Coquina Ranch would be that sinkhole's location, a 200,000-acre sweep of grassland and oak hammock just north of the Everglades. It's owned by 87-year-old rancher Earl Hammond, who's eager to preserve it in its semiwild state. Florida Forever is the state's acclaimed land preservation program (defunded last year by our brilliant Legislature).
And that land swap? Constant readers of Hall's books will remember that in the last one, Hell's Bay (2008), the usually happily broke Thorn ended up inheriting a large fortune. As Silencer opens, his lady friend, Rusty Stabler, has transformed herself from a fishing guide to a savvy business manager and engineered a complex swap that will add both Coquina Ranch and a huge chunk of land Thorn now owns near Sarasota to the state's preservation lands.
It's such a great plan that Thorn uncharacteristically decides to throw a big party to celebrate. In the wee boozy hours, a couple of strangers brace him in his kitchen, and next thing you know he's down at the bottom of that sinkhole with a severe hangover and nothing but his island shirt, a diamond ring and a sardine can to effect an escape.
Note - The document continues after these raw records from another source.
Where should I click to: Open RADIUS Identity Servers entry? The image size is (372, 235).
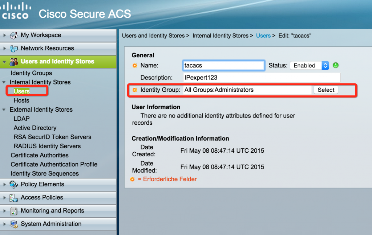pyautogui.click(x=47, y=146)
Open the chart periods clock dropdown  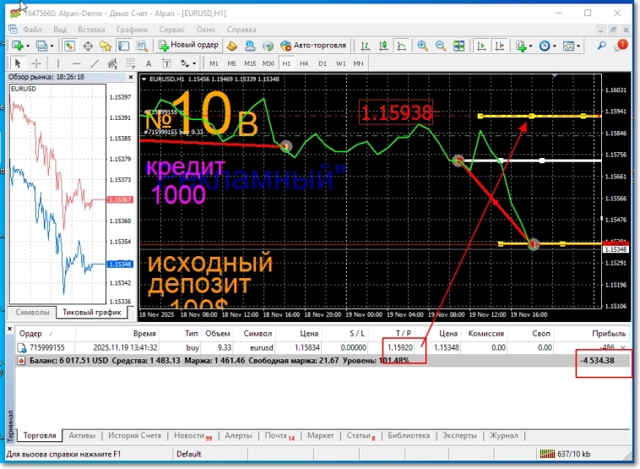(x=553, y=46)
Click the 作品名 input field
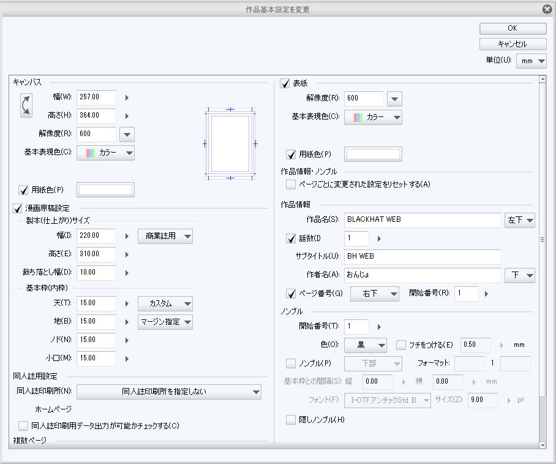Screen dimensions: 556x464 pos(421,219)
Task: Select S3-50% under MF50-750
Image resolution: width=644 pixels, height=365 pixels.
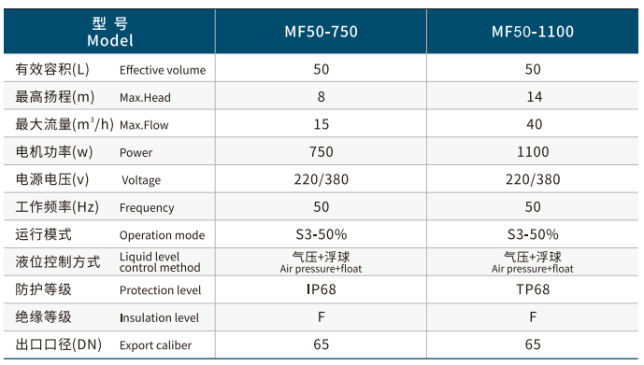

His kidnappers are not the karma police but the Faust brothers: handsome, calm Moses and weasely, jittery Jonah, who drive around in a camouflage Prius. They're vicious henchmen, but whose?
Back at the Coquina Ranch main house, three people have been killed. Among the living are Earl Hammond's son Browning; his college friend Antwan Shelton, a pro football player turned celebrity pitchman; and Herbert Sanchez, governor of the state of Florida, who is visiting the ranch to enjoy Browning's recent innovation: a captive hunting operation. Pay your money and shoot your exotic species, guaranteed, since the animals are penned and the "hunters" are driven right to them.
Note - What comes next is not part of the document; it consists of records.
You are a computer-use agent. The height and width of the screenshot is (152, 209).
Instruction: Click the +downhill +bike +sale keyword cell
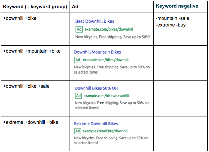click(x=26, y=86)
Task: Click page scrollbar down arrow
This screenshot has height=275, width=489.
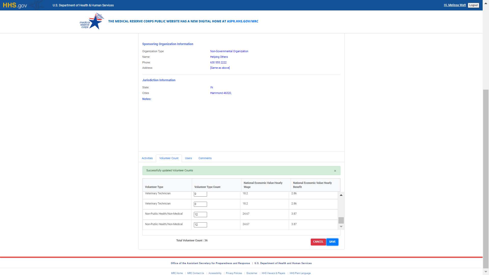Action: pos(486,272)
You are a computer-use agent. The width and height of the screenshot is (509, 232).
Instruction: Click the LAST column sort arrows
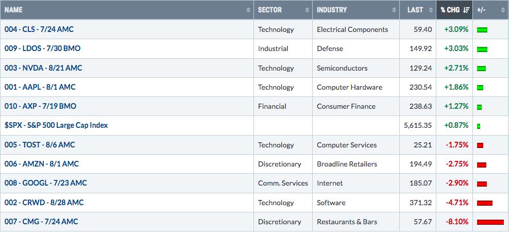[431, 10]
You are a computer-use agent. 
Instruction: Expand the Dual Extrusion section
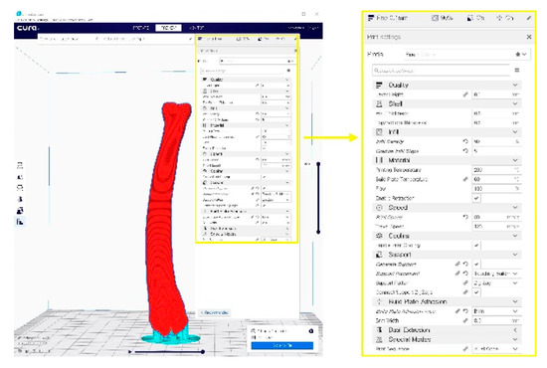tap(448, 329)
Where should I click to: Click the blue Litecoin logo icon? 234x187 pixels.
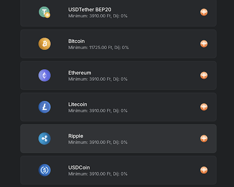[44, 107]
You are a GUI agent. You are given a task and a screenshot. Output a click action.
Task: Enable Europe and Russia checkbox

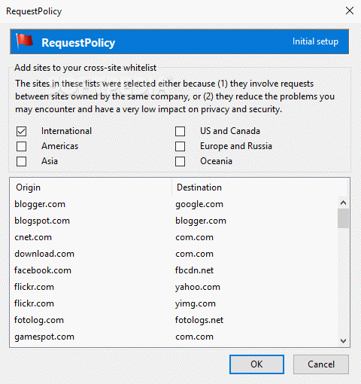point(180,146)
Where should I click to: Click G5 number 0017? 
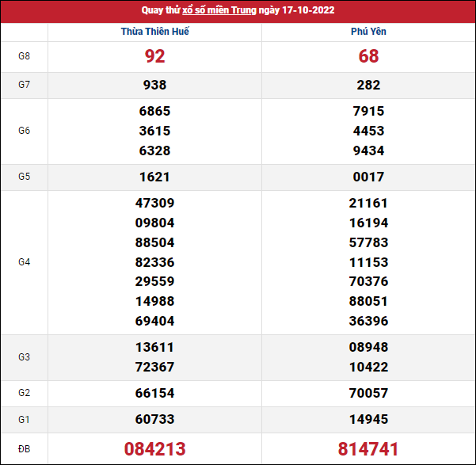pos(368,177)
Worse things than bad sportsmanship are going on at Coquina Ranch, though, and Browning's wife, Claire, and his estranged brother, Frisco, a Miami police officer who runs the city's mounted patrol, are trying to figure out just what. Meanwhile, Rusty and private detective Sugarman, Thorn's best friend, are desperately searching for their missing pal, and Thorn himself is busy trying to survive thirst, timber rattlesnakes and the Faust boys.
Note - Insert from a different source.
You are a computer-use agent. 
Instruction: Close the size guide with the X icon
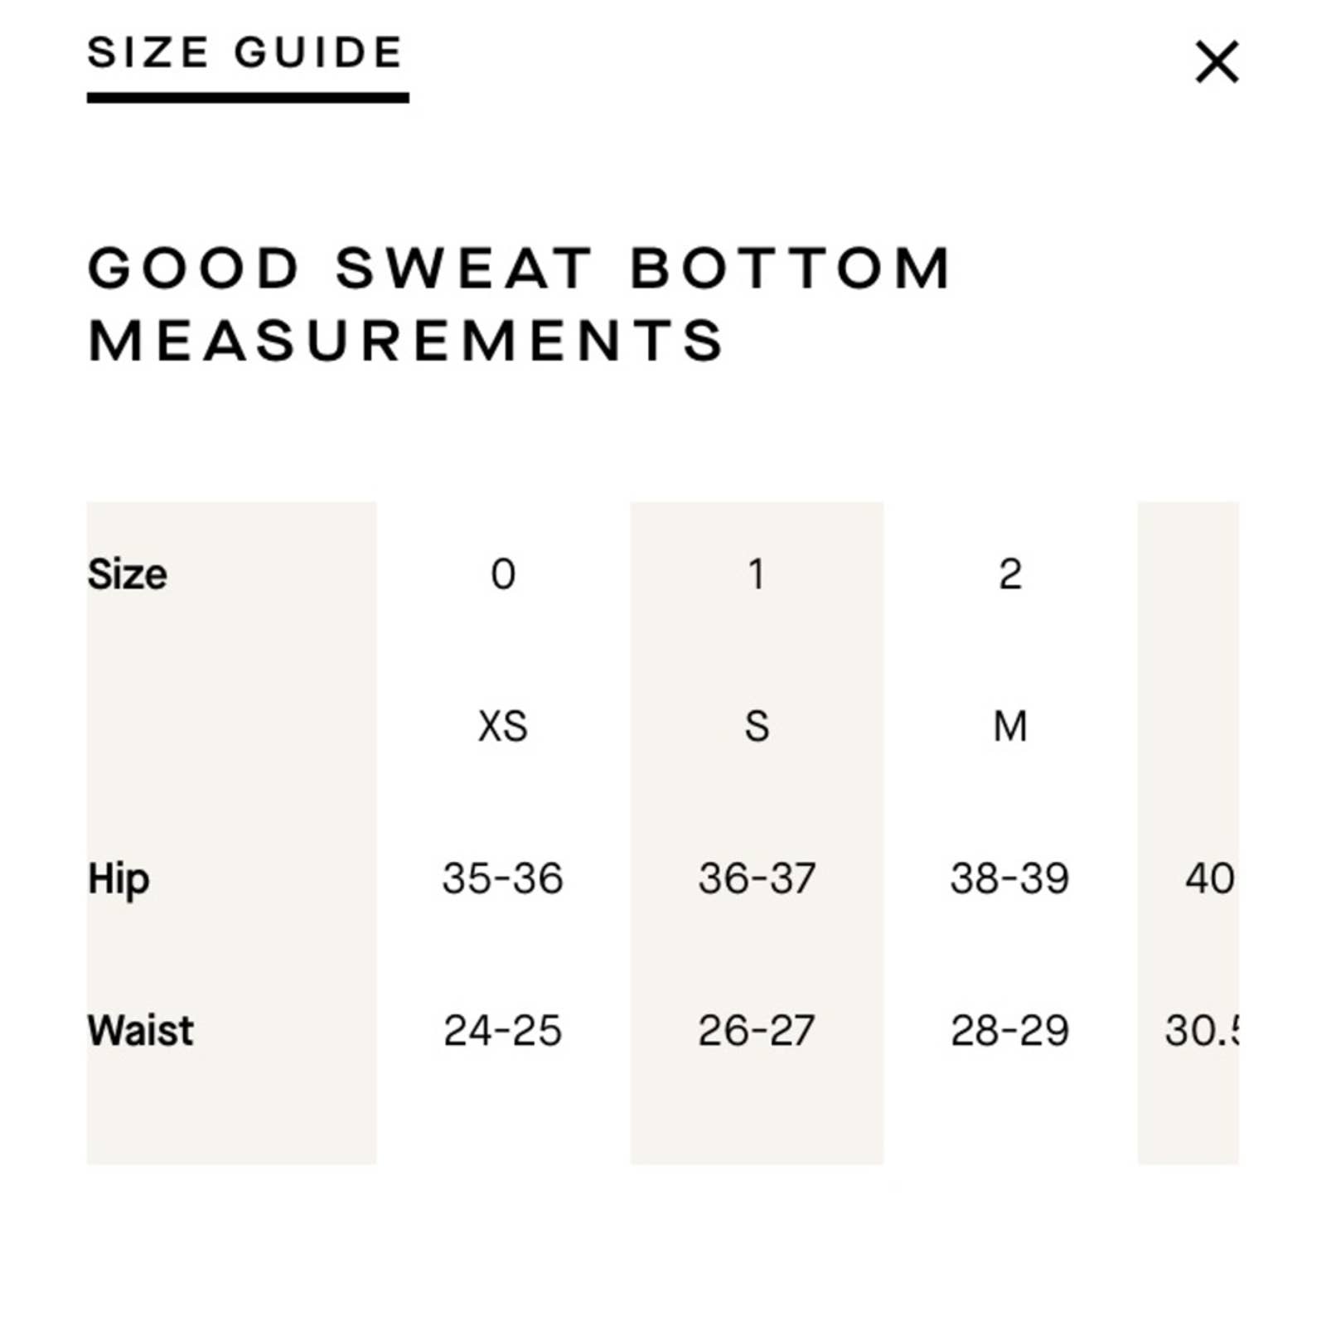[x=1217, y=61]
Hall is really on his game with Silencer. He skillfully bounces the reader around among various points of view — Thorn's, Claire's, Jonah's, Frisco's, Sugarman's — to keep the suspense taut and the story galloping forward.
Hall, a Coral Gables resident who recently retired as a literature and creative writing professor at Florida International University, continues to develop his series characters, Thorn and Sugarman, in believable ways, and weaves some surprising new information about Rusty neatly into the plot. He also expands his evocation of the Florida landscape — he's a past master of the Keys and Miami — to the state's interior, where there are still vast lands not yet crusted over by development.
In those beautiful and mysterious and sometimes savage places, he has set a compelling story in Silencer, one that reaches back into Florida's past and looks toward its future while taking the reader on a breakneck ride through its present.